ストーリー中の勝ち負けの理由 背負うもの

現実的、シミュレーション的には、能力と戦略の優れたものが勝つということになります。現実的、という言葉には語弊がありますが。ストーリー内の勝ち負けには、能力以上の強敵に勝つこともしばしばあります。その理由がしっかり描かれるのが、最近の傾向なのでしょうか。
今週の少年サンデーにおいて、「気持ち」「意思の力」「勝ちにこだわる」などと、精神面の効果を連想するものが多かったので、それについて書いてみます。
ガッシュ:「強く生きろ。てめぇ自身が強けりゃよ・・・目の傷なんてなんでもねぇ。」
まあ、必ずしも外に出ないのが良くないとは言えないですが、自分から行動できるほうが、人生の可能性は広がるものです。ガッシュにおいての勝利は、ガッシュとの友情がちょっとずつ積み重ねていく”勝利への努力”が、相手の予想・戦略に例外的なダメージを与えつづけ、最大能力を発揮できなくなる、もしくはガッシュ側の成長が著しくなるということです。今回、奮起したロデュウ様のおかげで、一人、ガッシュ側に見方が増えることになります。これがゼオンの計画を狂わせて行くわけです。ジョジョ第4部のような。

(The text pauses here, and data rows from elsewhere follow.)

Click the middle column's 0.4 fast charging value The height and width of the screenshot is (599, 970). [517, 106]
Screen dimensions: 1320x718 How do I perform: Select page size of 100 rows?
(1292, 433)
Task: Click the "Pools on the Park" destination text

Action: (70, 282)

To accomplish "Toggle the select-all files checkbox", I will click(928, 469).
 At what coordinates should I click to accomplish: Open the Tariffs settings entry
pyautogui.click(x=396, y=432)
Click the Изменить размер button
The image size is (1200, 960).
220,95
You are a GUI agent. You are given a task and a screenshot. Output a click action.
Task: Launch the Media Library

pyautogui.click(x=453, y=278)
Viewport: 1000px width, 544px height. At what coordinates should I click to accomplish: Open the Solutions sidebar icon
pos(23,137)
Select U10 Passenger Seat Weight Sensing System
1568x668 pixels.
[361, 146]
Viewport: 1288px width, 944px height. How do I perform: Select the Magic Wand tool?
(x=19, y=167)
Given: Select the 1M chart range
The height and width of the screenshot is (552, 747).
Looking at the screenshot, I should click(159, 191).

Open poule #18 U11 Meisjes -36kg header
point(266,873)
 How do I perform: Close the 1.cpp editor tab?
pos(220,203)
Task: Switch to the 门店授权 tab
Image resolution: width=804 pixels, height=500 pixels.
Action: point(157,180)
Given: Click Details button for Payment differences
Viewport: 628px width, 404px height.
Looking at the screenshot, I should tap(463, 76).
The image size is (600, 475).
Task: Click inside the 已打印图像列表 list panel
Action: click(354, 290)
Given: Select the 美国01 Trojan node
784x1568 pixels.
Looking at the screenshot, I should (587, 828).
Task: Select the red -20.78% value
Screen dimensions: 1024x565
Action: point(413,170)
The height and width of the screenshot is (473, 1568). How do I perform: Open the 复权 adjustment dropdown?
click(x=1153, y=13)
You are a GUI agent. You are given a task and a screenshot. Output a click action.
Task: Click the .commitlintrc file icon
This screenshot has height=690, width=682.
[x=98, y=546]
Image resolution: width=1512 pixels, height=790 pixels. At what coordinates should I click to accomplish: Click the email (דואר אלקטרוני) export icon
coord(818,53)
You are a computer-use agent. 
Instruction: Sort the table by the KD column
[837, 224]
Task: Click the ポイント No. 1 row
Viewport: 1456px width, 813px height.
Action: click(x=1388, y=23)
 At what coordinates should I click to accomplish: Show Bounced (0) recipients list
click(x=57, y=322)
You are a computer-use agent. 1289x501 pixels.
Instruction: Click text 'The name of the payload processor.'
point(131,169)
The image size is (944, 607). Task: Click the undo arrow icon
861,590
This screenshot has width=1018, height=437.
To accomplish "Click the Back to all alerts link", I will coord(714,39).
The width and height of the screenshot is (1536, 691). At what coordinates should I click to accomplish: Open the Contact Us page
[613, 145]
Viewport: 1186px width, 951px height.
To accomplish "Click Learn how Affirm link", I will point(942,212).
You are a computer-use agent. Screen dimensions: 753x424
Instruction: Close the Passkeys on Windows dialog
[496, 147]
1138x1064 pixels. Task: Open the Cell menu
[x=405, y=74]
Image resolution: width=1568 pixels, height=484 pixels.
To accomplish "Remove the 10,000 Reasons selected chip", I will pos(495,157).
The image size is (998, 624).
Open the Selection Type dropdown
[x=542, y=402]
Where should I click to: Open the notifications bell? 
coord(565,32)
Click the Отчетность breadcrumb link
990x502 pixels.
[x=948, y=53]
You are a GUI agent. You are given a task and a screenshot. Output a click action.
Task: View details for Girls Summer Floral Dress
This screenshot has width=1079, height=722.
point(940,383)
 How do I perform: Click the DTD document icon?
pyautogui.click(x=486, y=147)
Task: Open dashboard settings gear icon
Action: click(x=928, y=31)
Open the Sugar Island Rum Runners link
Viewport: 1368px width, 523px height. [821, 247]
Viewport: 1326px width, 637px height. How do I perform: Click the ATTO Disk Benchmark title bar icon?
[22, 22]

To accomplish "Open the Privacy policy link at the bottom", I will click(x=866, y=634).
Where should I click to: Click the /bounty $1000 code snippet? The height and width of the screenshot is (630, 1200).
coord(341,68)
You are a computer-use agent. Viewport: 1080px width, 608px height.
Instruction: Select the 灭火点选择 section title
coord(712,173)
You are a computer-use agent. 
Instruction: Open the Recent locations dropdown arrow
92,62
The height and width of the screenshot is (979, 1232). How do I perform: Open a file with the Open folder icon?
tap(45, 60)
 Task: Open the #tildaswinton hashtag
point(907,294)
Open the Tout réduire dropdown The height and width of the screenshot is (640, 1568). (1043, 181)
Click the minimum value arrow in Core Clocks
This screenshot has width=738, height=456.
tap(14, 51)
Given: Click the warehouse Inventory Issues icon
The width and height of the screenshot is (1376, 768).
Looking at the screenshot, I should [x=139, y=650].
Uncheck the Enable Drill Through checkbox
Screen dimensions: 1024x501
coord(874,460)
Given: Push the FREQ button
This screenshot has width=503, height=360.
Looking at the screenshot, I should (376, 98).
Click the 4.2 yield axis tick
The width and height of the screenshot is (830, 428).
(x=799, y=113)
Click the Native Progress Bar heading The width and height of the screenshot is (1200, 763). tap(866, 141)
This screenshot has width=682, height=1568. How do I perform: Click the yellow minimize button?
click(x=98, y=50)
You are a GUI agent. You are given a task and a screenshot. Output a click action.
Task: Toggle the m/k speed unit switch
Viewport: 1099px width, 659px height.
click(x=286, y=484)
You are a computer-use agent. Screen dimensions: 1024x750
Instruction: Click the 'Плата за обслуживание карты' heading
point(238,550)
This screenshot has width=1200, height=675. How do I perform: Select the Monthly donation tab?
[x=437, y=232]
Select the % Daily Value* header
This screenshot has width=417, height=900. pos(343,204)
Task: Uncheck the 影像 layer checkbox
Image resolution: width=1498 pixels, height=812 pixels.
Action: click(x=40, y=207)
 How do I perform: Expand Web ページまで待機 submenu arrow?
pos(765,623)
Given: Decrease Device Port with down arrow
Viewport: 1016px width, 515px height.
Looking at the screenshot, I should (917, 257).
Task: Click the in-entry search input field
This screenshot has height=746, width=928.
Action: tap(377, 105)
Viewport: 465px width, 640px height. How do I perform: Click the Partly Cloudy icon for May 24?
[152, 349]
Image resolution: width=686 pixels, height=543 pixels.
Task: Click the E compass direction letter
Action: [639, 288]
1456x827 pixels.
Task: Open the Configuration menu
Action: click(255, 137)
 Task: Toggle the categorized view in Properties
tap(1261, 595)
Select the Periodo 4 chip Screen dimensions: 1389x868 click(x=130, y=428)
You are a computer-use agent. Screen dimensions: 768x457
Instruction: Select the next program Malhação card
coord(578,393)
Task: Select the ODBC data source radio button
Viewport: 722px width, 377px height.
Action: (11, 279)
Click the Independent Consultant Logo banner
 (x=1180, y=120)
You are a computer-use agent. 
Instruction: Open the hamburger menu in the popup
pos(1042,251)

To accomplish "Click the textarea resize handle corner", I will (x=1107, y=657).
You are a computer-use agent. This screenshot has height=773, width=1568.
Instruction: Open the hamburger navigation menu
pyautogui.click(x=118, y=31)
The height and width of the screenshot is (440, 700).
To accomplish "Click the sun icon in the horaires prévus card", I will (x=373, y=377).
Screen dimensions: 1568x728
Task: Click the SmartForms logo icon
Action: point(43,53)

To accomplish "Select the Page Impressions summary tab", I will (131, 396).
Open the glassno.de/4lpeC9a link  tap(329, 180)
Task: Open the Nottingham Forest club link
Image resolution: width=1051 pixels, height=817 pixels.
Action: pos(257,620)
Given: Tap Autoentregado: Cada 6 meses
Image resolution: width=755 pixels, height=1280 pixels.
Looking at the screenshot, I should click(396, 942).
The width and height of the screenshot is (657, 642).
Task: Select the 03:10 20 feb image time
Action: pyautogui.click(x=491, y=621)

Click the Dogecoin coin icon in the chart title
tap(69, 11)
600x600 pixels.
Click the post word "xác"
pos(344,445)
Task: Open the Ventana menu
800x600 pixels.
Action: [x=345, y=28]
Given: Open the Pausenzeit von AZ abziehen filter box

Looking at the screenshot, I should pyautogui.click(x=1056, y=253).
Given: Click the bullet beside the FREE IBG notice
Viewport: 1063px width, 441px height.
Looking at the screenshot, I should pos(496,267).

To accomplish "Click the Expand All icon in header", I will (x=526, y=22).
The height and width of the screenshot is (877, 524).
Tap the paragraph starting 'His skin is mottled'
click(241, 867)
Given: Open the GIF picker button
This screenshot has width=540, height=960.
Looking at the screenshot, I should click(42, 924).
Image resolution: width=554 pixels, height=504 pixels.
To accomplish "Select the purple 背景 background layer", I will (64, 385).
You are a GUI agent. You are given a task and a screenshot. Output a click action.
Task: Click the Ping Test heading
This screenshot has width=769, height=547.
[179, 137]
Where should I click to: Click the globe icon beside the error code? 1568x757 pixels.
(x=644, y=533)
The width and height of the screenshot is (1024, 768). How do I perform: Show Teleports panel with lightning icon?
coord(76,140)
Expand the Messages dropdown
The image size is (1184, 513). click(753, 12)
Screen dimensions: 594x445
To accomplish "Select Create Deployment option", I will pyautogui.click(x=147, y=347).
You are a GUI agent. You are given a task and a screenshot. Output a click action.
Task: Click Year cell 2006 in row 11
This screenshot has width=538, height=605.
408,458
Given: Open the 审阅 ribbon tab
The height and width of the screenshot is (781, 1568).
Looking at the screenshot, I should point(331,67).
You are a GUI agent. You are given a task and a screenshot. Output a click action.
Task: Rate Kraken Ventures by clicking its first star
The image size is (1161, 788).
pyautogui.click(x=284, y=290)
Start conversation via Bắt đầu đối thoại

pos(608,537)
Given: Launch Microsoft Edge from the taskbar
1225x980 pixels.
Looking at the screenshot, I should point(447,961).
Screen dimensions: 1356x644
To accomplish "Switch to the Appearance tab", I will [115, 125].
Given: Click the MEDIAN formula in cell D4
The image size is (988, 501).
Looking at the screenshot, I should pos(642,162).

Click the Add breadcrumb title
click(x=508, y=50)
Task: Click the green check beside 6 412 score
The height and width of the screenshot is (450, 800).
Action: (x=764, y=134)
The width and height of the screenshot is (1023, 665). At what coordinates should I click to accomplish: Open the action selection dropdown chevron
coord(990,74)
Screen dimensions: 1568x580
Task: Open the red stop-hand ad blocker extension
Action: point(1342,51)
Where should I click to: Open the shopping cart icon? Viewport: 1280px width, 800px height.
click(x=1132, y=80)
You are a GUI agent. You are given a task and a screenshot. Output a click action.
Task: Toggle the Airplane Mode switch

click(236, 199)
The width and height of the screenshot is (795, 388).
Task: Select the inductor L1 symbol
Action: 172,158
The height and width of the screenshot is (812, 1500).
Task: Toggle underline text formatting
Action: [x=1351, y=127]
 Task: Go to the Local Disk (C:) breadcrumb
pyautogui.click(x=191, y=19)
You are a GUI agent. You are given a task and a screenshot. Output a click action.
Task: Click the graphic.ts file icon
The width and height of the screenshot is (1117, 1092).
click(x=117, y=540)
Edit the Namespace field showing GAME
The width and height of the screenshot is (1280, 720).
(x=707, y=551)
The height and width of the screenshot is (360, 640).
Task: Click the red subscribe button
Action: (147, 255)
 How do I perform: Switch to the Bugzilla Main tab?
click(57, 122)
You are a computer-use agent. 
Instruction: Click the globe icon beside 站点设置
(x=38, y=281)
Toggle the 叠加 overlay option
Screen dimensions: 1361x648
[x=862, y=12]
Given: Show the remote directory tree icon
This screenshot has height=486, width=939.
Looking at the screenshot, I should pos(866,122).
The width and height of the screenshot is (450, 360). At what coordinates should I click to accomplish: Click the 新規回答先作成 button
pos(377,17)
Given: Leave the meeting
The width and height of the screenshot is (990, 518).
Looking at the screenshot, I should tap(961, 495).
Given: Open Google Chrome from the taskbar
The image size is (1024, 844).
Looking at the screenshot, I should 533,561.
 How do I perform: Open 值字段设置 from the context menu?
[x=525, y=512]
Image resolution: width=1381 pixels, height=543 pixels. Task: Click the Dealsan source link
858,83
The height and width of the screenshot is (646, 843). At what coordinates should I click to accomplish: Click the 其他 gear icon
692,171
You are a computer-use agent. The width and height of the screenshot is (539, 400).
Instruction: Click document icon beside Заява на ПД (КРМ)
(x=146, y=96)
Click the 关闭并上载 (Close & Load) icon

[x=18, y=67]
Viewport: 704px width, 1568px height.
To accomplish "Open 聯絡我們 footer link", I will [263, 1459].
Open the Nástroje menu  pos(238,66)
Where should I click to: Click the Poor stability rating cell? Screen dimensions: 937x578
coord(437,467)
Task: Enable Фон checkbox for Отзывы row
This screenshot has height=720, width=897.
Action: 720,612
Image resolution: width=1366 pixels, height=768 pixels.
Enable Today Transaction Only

結界師:「まだいけます。今、背負ってるものの大きさ刻み付けましたから」
それを改めて認識したところで何が変わるのか?いえ、人というのは、ほとんどの人は「優しさ」を持っています。特に大人になるにつれてそれは大きくなっていくでしょう。「優しさ」は、他人を傷つけることを躊躇させます。トドメをさせなかったりします。ドラゴンボールでも、悟空がピッコロやベジータに指摘されていました。守るもの、としては相手を殺すことが目的ではなく「生き残ること」「守る対象に傷つけられるのを防ぐこと」であり、追い返すだけでもいいわけです。でも、追い返すだけではだめなときもある。どちらかが死ぬまでとことんやらなきゃいけない、そういう相手と戦うときに、「優しさ」がアダになり負けるということがあります。それをふせぐために、「背負っているものの大きさ」が効果を発揮するということでしょう。
あお高:「どんなにカッコ悪くたって、明日で終わらせてたまるもんか。でも、チームでそこまで思ってんのはどれだけいるのか・・・」
勝ちにこだわる。「負けても次があるからいいや」というものと「次はない。これが最後だ」というものとでは、意気込みが違うわけです。
 
ゲームでは・・・RPGではどのようなルールで表せばいいでしょうか?
ガッシュの例なら、プレイヤー側とGM側に勢力ボーナスを儲けて、それぞれのドラマ要素が発揮されたなら自分の見方側の勢力ボーナスをプラスする、ということで。勢力ボーナスは、判定のときに修正を与えるものとして。
 
結界師の例なら、個人の背負っているもの、仲間と一緒に背負っているものなど、感情や出来事の共有と、それらの積み重ねについて、判定ボーナスを得るとか。感情や出来事は、劇中にて上書きできるとすればいいかも。
 
あお高の例は結界師の例に近いもので。ただし、結界師の例は最近のFEAR系などのようにそのときにたまたま一緒に行動したということで、基本的に個人・個別行動というもの。あお高は、野球という「協力プレー」が前提のもの。つまり、旧来のD&D以来の「パーティ行動」というのと同様で。
 
人は能力値通りに力を発揮できるとは限らないものです。また、ストーリー内における試合が「能力値通り、計算通り」に勝負がついても面白いとは思わないものです。まさか、という逆転劇、そういったスリルがもつドラマ性、ストーリー娯楽をTRPGにとりこんでいきたいものですね。
※追記:ゲームの楽しみ方には2通りあります。1つはスポーツのように「戦略・戦術」を駆使し、訓練と分析により、最適化して最大の効果を上げるようにするもの。その結果がランダム性による偶然が、奇跡の逆転劇を呼ぶものです。しかし、これは数回だけゲームしてもそのドラマを体験できるとは限らないですね。そこで、そういう逆転劇の起きやすいように、ルールでサポートするというのが今回の記事の意図です。
元来、D&Dなどでのドラマ性というのはスポーツ的な遊び方・楽しみ方から起きるものでした。それがFEAR系では、もっと頻繁に起きるように、あるいは故意に起きるように仕向けることが可能になったわけです。